Now, I don’t generate nearly enough ad revenue from HA to pay a B&O tax, but I hope to someday, and this 20th century definition of “newspaper” secured by industry lobbyists is intentionally anticompetitive. Crosscut bills itself as an “online newspaper,” and has gobs of venture money behind it, but because it doesn’t actually print on “newsprint in tabloid or broadsheet format folded loosely together without stapling, glue, or any other binding of any kind,” its owners must pay more than three times the tax rate as Blethen and his buddies. (That is, assuming Crosscut has any ad revenues. Or, um… readers.) Where is the sense in that?
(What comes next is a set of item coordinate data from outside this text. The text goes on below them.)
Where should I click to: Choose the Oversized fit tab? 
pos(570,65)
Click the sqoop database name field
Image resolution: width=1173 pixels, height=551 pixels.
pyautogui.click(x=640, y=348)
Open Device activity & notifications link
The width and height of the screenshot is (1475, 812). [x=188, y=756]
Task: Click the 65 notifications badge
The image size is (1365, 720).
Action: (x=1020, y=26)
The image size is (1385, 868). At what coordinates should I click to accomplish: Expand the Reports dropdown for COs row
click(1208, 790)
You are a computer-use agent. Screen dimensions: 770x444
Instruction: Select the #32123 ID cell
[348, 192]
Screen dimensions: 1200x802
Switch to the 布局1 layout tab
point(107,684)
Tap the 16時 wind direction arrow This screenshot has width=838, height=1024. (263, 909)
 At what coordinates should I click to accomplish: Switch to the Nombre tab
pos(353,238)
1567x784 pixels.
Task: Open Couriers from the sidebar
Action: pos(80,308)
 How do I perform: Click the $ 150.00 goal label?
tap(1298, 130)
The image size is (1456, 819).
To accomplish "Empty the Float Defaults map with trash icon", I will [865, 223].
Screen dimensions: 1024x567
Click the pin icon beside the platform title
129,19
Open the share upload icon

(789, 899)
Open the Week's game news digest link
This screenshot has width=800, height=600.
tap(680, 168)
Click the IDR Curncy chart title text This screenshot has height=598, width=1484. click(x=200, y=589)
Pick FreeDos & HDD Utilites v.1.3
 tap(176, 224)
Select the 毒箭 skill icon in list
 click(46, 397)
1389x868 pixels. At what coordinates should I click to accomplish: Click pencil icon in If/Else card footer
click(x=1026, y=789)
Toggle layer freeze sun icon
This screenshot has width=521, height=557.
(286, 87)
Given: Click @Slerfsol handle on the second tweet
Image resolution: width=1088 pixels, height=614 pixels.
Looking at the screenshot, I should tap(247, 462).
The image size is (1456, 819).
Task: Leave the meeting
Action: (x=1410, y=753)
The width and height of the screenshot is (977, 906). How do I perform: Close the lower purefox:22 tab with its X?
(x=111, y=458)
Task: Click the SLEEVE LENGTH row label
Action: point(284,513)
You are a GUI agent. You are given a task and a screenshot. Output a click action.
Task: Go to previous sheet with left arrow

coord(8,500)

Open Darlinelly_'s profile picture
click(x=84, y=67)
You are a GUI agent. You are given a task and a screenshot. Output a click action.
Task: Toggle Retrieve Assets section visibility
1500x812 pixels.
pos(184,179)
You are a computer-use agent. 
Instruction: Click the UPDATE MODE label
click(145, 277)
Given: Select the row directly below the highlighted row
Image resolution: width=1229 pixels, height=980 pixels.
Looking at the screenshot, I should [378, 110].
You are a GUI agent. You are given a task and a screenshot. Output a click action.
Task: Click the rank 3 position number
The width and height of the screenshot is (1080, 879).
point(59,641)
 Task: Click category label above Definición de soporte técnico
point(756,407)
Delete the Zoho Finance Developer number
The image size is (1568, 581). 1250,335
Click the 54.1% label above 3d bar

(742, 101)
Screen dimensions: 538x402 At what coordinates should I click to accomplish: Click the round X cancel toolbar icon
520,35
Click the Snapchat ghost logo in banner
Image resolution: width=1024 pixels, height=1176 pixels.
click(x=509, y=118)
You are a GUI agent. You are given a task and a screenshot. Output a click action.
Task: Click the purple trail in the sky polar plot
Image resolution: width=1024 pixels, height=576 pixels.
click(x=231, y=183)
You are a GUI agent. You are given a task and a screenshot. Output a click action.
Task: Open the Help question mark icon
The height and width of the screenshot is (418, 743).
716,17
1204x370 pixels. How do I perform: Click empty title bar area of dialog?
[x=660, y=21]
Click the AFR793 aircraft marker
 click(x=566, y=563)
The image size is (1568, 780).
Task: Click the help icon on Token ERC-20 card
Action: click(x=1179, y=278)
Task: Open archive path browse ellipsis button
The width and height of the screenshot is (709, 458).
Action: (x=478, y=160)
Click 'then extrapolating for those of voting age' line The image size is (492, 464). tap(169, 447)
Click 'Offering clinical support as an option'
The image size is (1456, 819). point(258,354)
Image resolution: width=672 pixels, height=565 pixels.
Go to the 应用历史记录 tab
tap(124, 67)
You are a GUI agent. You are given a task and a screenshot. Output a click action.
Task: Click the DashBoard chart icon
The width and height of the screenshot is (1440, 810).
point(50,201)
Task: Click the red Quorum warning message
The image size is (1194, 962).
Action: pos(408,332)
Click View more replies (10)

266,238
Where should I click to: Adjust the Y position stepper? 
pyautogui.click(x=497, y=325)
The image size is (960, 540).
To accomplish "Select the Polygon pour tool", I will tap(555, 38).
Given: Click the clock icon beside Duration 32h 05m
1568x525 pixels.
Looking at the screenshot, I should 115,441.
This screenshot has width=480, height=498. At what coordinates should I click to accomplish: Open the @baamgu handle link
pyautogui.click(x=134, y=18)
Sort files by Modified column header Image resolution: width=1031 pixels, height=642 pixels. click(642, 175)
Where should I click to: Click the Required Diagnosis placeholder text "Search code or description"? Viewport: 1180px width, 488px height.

Newspaper readership is relentlessly moving online, and there’s nothing the industry can do to stop it; it’s simply a more efficient and flexible way to deliver and consume content. But this shift in media consumption patterns also tears down longstanding barriers to market entry, creating the opportunity for bloggers like me to nibble away at the dailies’ audience and influence, and the potential for new online news ventures to seriously vie for ad dollars with relatively little upfront investment. And so the newspaper industry has convinced the legislature to discourage and disadvantage new competition by charging them more than three times their tax rate.
I am as good a writer as anybody at the Times or the P-I; it is the quality of my writing that has always been the key to HA’s success. That the Legislature should choose to penalize me and other entrepreneurs for publishing online rather than on dead trees is incomprehensible, especially in a state that has led the nation and the world in commercializing the Internet. It is offensive. It is insulting. And it will not stand.